▶ Consignes à suivre:
• A. Recopiez le passage de l'article sur Dom Juan compris entre « La scénographie est » et « de Dom Juan. », ces deux bornes incluses.
• B. Condensez en liste le paragraphe de l'article sur Dom Juan qui commence par « Dom Juan, libertin », sans perdre ses faits principaux.

▶ Extrait choisi:
■ ■ ■ ■

Pour ses retrouvailles avec le public, après cette période difficile pour les acteurs du théâtre vivant, le metteur en scène Christophe Lidon a voulu nous convier à traverser le miroir. Il nous invite au filage d’une pièce, et pas n’importe laquelle, le chef d’œuvre de Molière, Dom Juan, qui, sous le masque de la comédie, explore ce qu’il y a de plus sombre dans l’âme humaine. Le public accède ainsi au processus de la création, au choix d’un décor, d’un costume, d’un son, d’un départ de musique, mais aussi aux propositions des acteurs ou du metteur en scène, placé dans la salle, pour la construction psychologique d’un personnage. Pourtant c’est bien à la représentation de Dom Juan que l’on assiste.

Dom Juan, libertin n’écoutant que ses désirs, éprouvant le plus grand des plaisirs à séduire et n’hésitant ni à mentir ni à tromper pour arriver à ses fins, enchaîne les conquêtes. Il épouse sans hésitation, si la conquête est à ce prix. Il a ainsi séduit Elvire, qu’il a tirée du couvent et qu’il abandonne sitôt épousée. Sganarelle, son serviteur, tout en ayant l’air de servir les desseins de son maître, s’inquiète de son amoralité et de son impiété. Dom Juan se moque de tous, d’Elvire, de son père, de ses créanciers, des petites paysannes Charlotte et Mathurine auxquelles il se plaît à tourner la tête, de Pierrot l’amoureux de Charlotte, et même du Commandeur, le spectre d’un homme qu’il a tué auparavant. Il ne craint ni la vengeance des femmes ni la colère de Dieu.

La scénographie est légère, une toile peinte de fleurs en fond de scène, des portants de vêtements dans un coin. Point besoin de statue du commandeur impressionnante, les sons et une lumière plus sombre suffisent, L’horloge sonne discrètement l’heure qui passe dans l’attente du Commandeur et le cri de Sganarelle accompagne la mort de Dom Juan.

■ ■ ■ ■

▶ Données enregistrées:
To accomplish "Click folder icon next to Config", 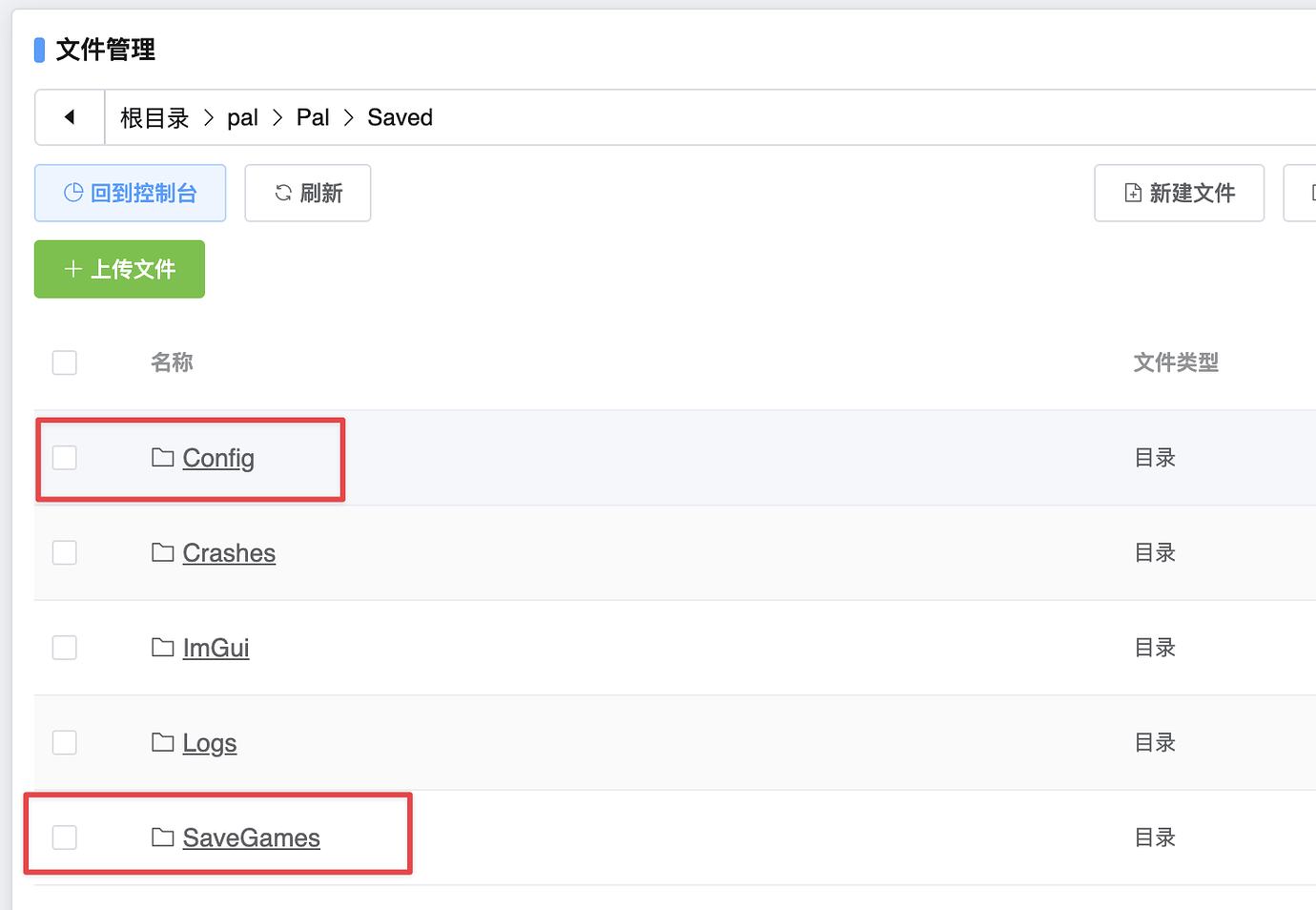I will click(163, 458).
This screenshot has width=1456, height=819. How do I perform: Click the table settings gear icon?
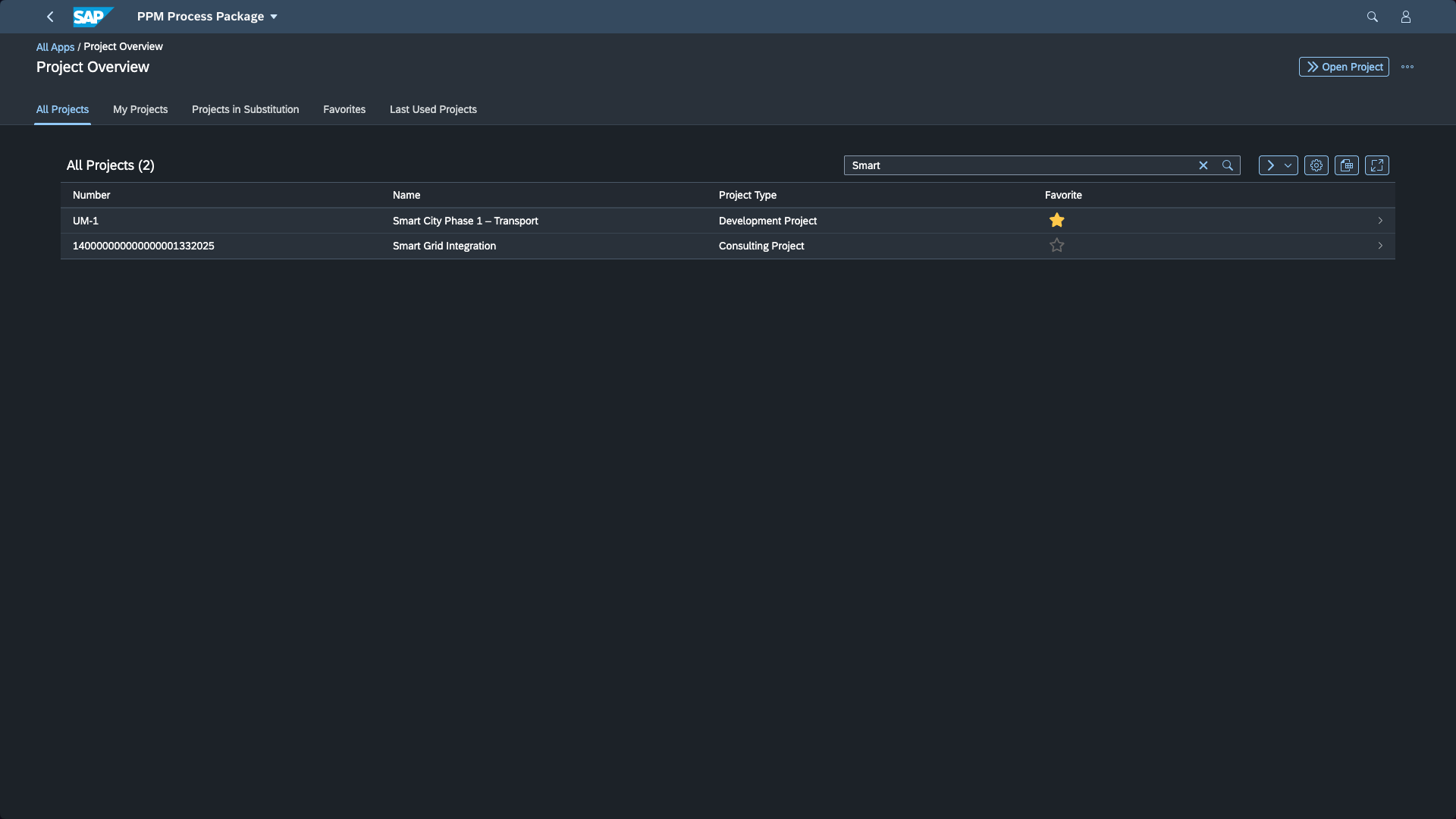pos(1316,165)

■ ■ ■ ■

▶ Tâches corrigées:
• A.
La scénographie est légère, une toile peinte de fleurs en fond de scène, des portants de vêtements dans un coin. Point besoin de statue du commandeur impressionnante, les sons et une lumière plus sombre suffisent, L’horloge sonne discrètement l’heure qui passe dans l’attente du Commandeur et le cri de Sganarelle accompagne la mort de Dom Juan.

• B.
- Dom Juan, libertin guidé par ses seuls désirs, aime par-dessus tout séduire et n'hésite ni à mentir ni à tromper pour arriver à ses fins. Il enchaîne ainsi les conquêtes.
- Il épouse sans hésiter si la conquête l'exige. Il a ainsi tiré Elvire du couvent, puis l'abandonne sitôt épousée.
- Sganarelle, son serviteur, a l'air de servir ses desseins, mais s'inquiète de son amoralité et de son impiété.
- Dom Juan se moque de tous : d'Elvire, de son père, de ses créanciers, des paysannes Charlotte et Mathurine, de Pierrot, et même du Commandeur, spectre d'un homme qu'il a tué.
- Il ne craint ni la vengeance des femmes ni la colère de Dieu.